Innovative social studies course at Notre Dame Prep helps fuse the IB-MYP and IB-DP programs and takes students on a journey from the Big Bang to the future.
A few years ago, Michael Carman, a social studies teacher at Notre Dame Prep, was researching possible new courses within the social studies curriculum. Department chair John Smith said the school was looking for something that was going to help bridge the gap in social studies between the International Baccalaureate MYP Program and the IB Diploma Program.
"We sent Michael to Chicago for a seminar about this newer program called The Big History Project we had read about," Smith said. "He was super excited about what he found out. He came back to us and really was the one who got the whole ball rolling here with the course."
It wasn't too long after that Chicago trip that NDP implemented the BHP, which covers 13.7 billion years of history, starting with the Big Bang and ending in the future. According to the developers of the course, it "weaves insights from many disciplines to form a single story that helps us better understand people, civilizations, and how we are connected to everything around us."
Carman, who also blogs regularly for the BHP, said the innovative online course was the perfect fit for Notre Dame at the 9th-grade level.

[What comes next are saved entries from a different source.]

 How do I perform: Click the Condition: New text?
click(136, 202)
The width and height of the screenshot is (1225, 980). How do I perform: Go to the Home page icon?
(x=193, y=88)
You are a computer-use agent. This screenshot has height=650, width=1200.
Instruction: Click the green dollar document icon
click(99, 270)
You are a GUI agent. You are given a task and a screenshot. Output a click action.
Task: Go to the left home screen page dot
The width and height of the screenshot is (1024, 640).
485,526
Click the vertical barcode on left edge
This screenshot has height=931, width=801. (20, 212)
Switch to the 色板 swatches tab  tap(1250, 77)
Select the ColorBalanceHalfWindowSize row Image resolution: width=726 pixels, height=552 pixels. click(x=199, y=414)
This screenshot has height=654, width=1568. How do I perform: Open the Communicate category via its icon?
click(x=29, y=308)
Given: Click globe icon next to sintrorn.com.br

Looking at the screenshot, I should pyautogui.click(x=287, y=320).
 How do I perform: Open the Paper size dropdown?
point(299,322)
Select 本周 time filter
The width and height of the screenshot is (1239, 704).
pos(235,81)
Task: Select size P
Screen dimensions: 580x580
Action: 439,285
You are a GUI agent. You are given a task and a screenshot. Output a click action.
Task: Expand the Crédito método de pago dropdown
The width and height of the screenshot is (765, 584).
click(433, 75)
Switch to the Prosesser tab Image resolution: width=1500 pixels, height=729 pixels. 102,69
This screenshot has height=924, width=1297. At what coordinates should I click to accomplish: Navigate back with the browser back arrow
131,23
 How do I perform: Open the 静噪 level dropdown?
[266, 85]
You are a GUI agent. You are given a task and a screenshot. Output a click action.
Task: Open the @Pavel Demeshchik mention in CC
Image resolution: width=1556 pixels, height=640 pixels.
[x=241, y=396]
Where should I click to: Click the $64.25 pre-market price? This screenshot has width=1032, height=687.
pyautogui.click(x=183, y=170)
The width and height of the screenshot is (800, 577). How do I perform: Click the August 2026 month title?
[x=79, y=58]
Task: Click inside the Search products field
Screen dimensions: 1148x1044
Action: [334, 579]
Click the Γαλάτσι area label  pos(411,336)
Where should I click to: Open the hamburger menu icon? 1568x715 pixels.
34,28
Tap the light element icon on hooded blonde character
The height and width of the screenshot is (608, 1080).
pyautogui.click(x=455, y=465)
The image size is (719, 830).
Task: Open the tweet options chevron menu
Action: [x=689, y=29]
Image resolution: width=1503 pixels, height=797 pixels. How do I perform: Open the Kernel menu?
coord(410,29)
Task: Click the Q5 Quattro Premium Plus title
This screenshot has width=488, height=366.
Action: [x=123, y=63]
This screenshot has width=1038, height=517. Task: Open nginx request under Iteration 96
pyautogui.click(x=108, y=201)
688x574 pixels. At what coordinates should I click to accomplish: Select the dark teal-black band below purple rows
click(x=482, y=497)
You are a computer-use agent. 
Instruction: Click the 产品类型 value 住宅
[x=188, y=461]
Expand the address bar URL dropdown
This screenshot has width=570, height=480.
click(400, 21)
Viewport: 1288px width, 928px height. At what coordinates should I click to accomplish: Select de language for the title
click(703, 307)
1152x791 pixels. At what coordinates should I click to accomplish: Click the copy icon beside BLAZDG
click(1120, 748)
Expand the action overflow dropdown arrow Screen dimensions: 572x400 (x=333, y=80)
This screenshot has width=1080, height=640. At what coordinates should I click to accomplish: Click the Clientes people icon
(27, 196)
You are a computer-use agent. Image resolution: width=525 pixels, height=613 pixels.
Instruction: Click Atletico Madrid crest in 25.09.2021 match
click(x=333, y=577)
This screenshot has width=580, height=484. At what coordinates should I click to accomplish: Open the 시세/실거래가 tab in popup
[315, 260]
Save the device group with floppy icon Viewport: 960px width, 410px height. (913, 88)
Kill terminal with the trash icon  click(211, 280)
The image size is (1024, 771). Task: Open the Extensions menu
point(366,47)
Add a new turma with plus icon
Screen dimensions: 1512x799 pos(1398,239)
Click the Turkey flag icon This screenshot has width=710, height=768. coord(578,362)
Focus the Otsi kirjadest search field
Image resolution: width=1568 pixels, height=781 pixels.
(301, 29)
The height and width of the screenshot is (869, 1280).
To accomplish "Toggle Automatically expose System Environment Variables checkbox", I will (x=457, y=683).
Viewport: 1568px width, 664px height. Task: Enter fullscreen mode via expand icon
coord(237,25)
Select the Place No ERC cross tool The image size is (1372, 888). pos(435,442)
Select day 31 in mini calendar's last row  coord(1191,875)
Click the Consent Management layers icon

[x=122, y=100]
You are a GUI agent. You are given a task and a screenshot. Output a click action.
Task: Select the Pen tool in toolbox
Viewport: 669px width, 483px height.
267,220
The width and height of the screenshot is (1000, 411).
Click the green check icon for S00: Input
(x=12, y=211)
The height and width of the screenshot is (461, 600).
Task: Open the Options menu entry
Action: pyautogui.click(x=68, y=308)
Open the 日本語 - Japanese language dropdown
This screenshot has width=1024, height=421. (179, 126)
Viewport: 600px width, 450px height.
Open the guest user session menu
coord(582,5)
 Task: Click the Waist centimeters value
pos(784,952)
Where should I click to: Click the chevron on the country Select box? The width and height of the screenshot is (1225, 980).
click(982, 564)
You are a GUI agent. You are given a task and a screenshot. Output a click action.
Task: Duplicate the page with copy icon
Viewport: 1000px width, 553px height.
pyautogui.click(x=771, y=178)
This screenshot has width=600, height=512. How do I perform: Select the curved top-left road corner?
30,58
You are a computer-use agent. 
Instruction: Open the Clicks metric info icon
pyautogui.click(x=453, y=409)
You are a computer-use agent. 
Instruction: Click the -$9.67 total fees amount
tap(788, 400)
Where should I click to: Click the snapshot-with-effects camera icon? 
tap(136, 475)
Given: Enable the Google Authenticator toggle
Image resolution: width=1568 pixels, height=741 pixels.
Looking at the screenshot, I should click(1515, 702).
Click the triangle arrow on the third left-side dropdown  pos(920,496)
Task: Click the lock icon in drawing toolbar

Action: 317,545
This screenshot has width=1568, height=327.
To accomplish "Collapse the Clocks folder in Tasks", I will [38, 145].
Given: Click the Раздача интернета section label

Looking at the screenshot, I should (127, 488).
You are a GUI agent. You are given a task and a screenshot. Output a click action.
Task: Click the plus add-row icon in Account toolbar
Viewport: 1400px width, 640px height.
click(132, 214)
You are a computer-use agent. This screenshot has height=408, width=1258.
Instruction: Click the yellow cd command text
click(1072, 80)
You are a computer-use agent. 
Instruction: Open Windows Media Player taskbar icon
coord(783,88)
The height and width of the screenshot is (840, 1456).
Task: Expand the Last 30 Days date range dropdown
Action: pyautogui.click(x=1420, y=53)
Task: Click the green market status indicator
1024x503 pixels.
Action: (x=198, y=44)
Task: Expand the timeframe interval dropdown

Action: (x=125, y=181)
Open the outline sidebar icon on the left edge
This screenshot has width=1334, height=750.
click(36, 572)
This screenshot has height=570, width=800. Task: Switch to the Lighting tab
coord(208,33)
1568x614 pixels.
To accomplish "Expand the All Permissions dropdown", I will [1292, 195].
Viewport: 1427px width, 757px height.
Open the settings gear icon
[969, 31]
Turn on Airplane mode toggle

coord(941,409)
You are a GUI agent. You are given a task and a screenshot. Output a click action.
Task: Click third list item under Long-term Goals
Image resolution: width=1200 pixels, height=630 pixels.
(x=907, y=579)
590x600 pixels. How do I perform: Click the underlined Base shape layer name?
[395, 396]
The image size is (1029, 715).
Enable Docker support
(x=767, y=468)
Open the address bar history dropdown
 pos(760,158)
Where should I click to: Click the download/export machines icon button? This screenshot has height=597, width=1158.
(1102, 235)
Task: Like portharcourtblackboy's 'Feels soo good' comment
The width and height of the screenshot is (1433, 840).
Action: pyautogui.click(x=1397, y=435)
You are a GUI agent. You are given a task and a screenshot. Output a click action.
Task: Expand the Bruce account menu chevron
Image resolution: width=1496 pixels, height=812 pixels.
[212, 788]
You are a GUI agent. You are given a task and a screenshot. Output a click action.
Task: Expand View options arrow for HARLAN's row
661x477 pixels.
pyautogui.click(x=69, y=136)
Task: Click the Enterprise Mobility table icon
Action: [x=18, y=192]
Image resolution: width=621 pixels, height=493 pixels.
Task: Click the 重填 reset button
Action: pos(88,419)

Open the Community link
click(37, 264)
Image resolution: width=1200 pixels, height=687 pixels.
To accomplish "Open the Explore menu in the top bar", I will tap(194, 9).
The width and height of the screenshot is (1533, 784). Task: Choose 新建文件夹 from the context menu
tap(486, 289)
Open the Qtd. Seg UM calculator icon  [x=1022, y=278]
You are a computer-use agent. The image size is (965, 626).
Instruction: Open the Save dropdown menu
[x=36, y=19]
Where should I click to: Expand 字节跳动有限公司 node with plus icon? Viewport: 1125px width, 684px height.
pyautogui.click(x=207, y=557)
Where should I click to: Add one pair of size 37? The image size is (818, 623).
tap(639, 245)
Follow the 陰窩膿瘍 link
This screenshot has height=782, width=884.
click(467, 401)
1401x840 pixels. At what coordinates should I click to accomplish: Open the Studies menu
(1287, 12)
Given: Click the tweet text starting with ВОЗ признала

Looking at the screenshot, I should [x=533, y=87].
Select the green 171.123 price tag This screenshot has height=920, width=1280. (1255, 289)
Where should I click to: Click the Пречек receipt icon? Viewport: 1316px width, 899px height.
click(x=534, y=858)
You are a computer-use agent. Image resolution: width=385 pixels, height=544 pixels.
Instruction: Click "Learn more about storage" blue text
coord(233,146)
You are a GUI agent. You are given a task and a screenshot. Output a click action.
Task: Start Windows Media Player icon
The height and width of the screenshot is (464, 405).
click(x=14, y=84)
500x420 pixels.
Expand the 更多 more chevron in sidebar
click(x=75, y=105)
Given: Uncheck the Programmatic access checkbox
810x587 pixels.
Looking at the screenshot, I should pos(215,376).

"BHP is based upon many of the same core ideas as the MYP, including the use of driving questions and inquiry, development of learning skills, interdisciplinarity, and thinking about things from a global context," he said. "Really, these are best practices for teachers, and any curriculum could utilize them. For our specific purposes, however, the course gets students who are new to high school and may even be new to the MYP to approach learning from an inquiry-driven, skills-based, interdisciplinary perspective."
Now in its second year within the NDP social studies curriculum, BHP is hitting its stride with students and teachers.
"Pete Riley and I are teaching it to freshmen this year," said Carman, who's in his eighth year at NDP. "It replaced our old World Cultures curriculum, although the course name officially remains the same. Students really seem to enjoy it. Initially some were confused about going all the way back to the Big Bang rather than starting at the beginning of human civilizations, but by the end of the year many agreed that looking at the entire scale of the universe helped them to better appreciate how we got to where we are now and where we might be headed next."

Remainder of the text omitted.